Yeah, i just don't really rate two that much. Not as interesting as the other ones to be honest, kind of reminds me more of the old nightmare on elm street et all films where everyone dies in turn, not really many interesting plot twists etc... It was a bit of a let down for me after the first saw.

4 does leave questions, but I think I am the kind of guy that does quite like films that don't wrap every loose end up. It's nice having unanswered questions, although to be honest in 4 the only completely unanswered question is how the detective gets involved. But I do like the backstory a lot, gives reason for it all.

I dunno, I really liked it


----------



## eleven59 (Oct 31, 2007)

You know, I'm reading everyone's comments with an open mind, and I gotta say, the way 7 Dying Trees talks about it has got me interested, as I also like movies that leave questions (y'know...like the first one?  ).


----------



## GH0STrider (Oct 31, 2007)

Leaving questions is all good guys, but not explaining a large part of the plot and ending it there just makes a bad movie.


----------



## Lozek (Oct 31, 2007)

The German band that I play for are on the sound-track to 2 & 3. Haven't watched any of them, guess I probably should at some point


----------



## GH0STrider (Oct 31, 2007)

No shit, what is the name of the band? I'd like to check it out man.


----------



## bostjan (Oct 31, 2007)

I thought the first one was perfect. The others are just additional deadwood. If they are making six of them, it's bound to get awful at some point. Look at any other series that has done that many movies. Hellraiser starts off awesome, but gets really lame when DJ's start chopping people up with killer CD's. Halloween was awesome, but wtf was Halloween III all about? Police Academy was hilarious, but what the hell was the last one about and what did it have to do with the others, besides the a couple of the same characters? Don't even bring up Jaws!

The perfect number of movies to stop at is three. 

I'll see Saw IV, but by golly, if they make a Saw VI, ....


----------



## GH0STrider (Oct 31, 2007)

they will make a saw 5 and 6 for that matter. The franchise is under contract for 5 and 6 already. And trust me your going to be so confused and have at least one giant question lingering that you will at least see saw 5.


----------



## garcia3441 (Oct 31, 2007)

Lozek said:


> The German band that I play for are on the sound-track to 2 & 3. Haven't watched any of them, guess I probably should at some point



Would it be Samsas Traum ?


----------



## Slayer89 (Oct 31, 2007)

Well, I just got back from seeing "30 Days of Night". For those looking for a good Halloween movie, I do recommend it over Saw. Tons of action, blood, vampires ... what more can you ask for from that sort of movie?


----------



## GH0STrider (Oct 31, 2007)

Slayer89 said:


> Well, I just got back from seeing "30 Days of Night". For those looking for a good Halloween movie, I do recommend it over Saw. Tons of action, blood, vampires ... what more can you ask for from that sort of movie?

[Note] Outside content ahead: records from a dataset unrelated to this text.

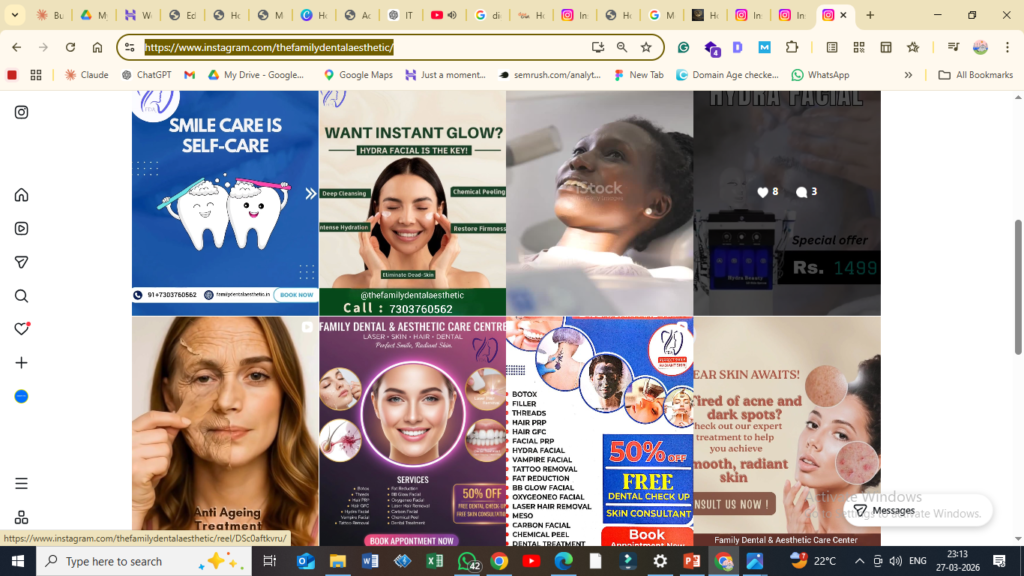Open Instagram direct messages paper-plane icon
The height and width of the screenshot is (576, 1024).
[21, 262]
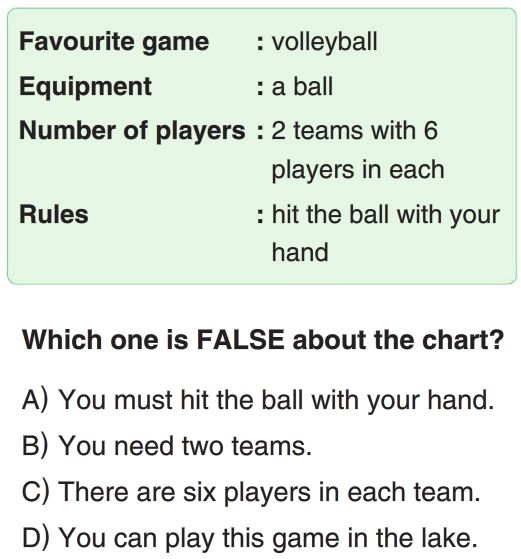
Task: Click the Equipment label
Action: tap(86, 87)
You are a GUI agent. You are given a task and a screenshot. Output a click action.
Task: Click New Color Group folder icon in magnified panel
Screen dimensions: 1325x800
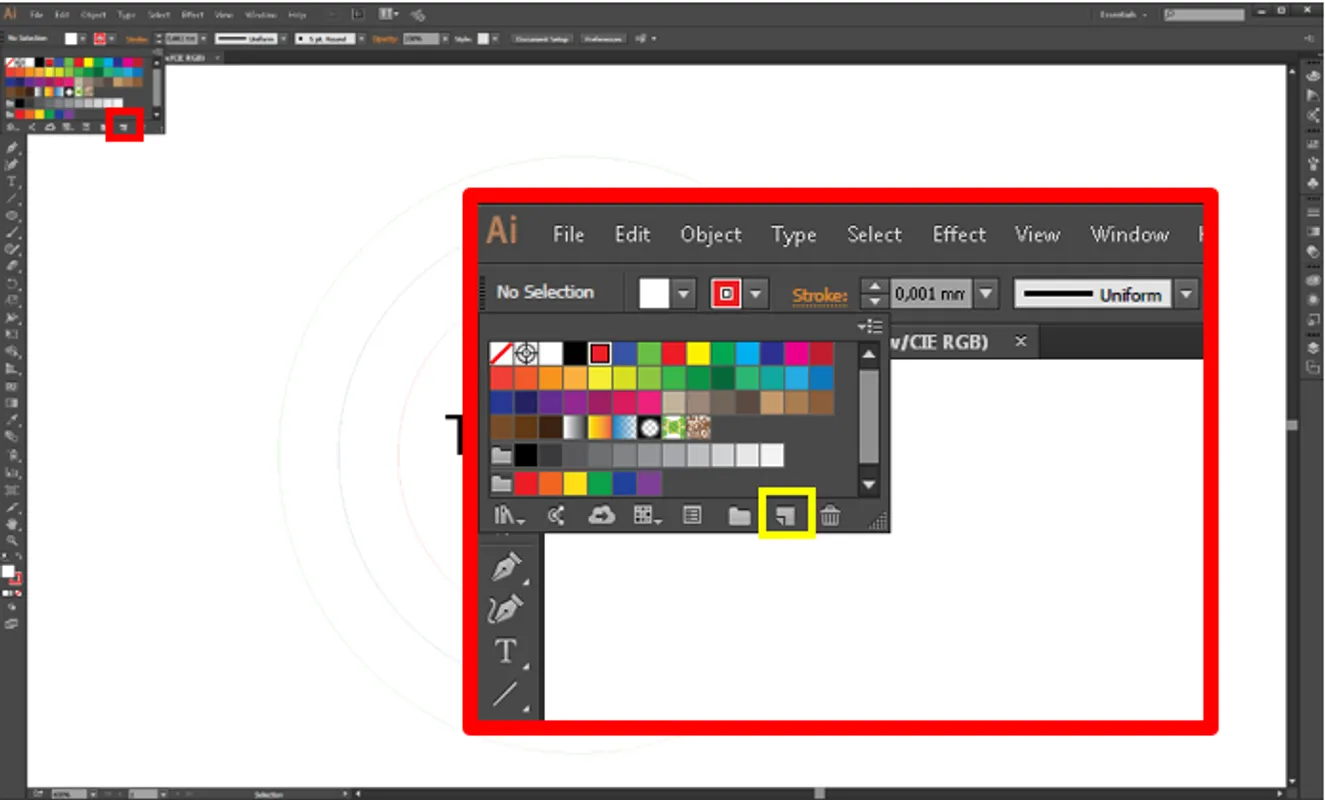[739, 515]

How about a credible ending? That movie was awesome up until the last ten minutes. That was the stupidest shit I have ever seen in my fucking life and ruined that movie for me. I know it was based on a comic book or whatever but that just didn't fit what was going on in the rest of the movie.


----------



## bostjan (Oct 31, 2007)

I just saw "Planet Terror." Aside from it being a little campy/corny, it was really pretty good.

The ending of "House of 1000 Corpses" was pretty odd, I thought.

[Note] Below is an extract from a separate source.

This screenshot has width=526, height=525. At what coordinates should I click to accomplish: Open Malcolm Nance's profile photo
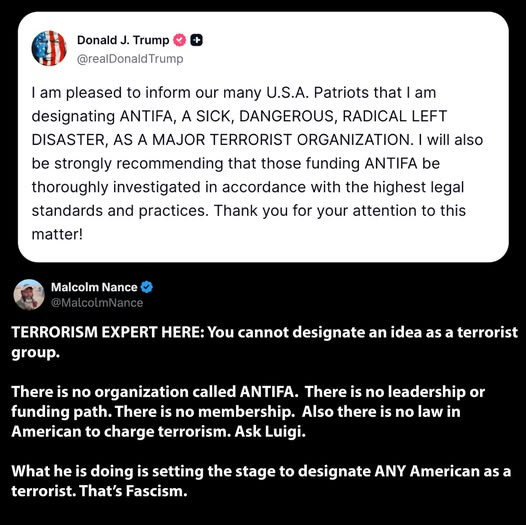point(29,295)
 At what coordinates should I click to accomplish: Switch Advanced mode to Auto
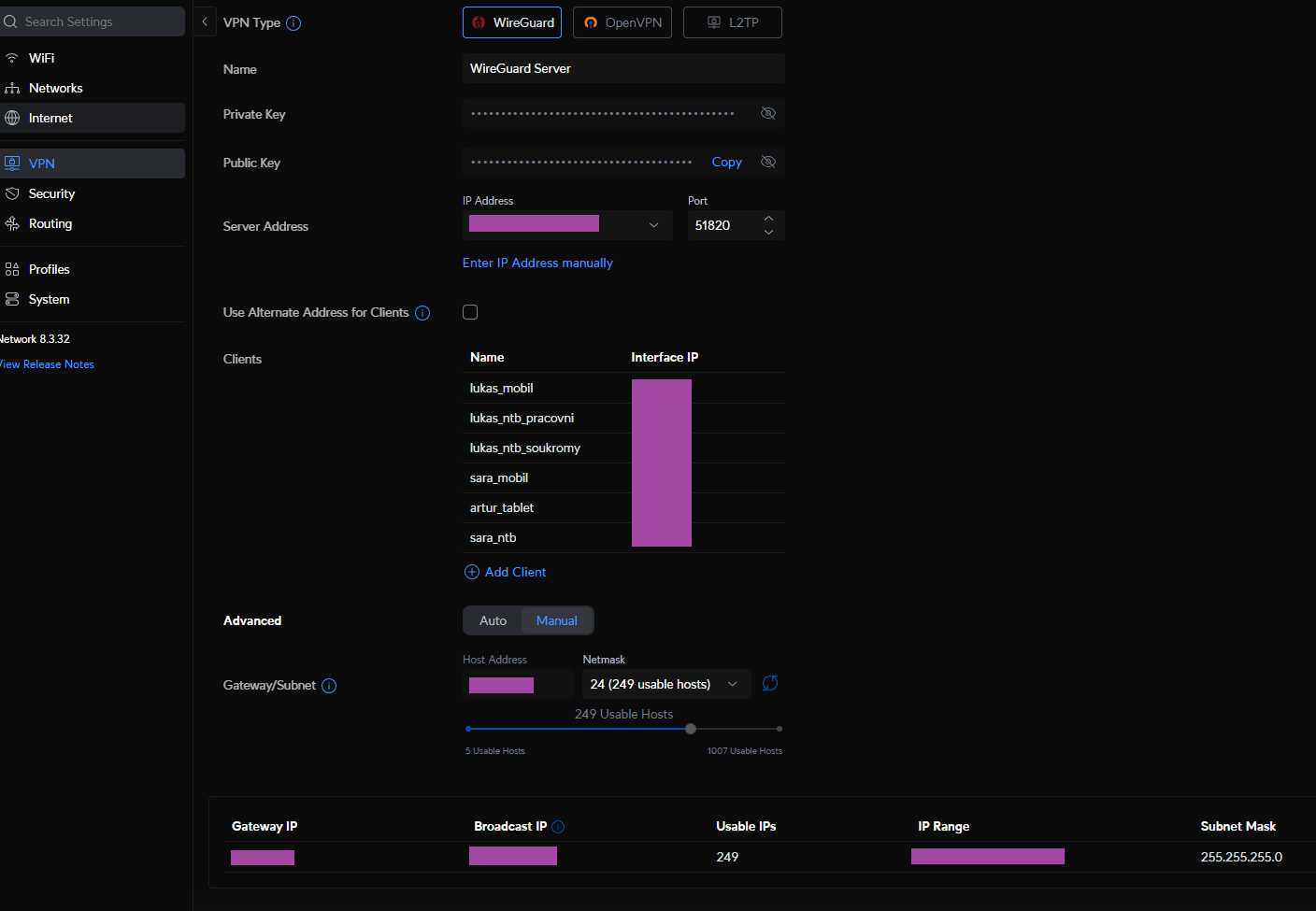[493, 620]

I'm still waiting for a decent psychological horror film to come out this millenium. Saw I was about the closest to a recent good psych horror flick I can think of. There have been many poor attempts at this genre, though...anyone have any reccomendations?


----------



## eleven59 (Oct 31, 2007)

bostjan said:


> I just saw "Planet Terror." Aside from it being *a little campy/corny*, it was really pretty good.



Yeah, but that was kinda the point  



> I'm still waiting for a decent psychological horror film to come out this millenium. Saw I was about the closest to a recent good psych horror flick I can think of. There have been many poor attempts at this genre, though...anyone have any reccomendations?



 Silent Hill could've been incredible, but they didn't go in that direction


----------



## Slayer89 (Oct 31, 2007)

GH0STrider said:


> How about a credible ending? That movie was awesome up until the last ten minutes. That was the stupidest shit I have ever seen in my fucking life and ruined that movie for me. I know it was based on a comic book or whatever but that just didn't fit what was going on in the rest of the movie.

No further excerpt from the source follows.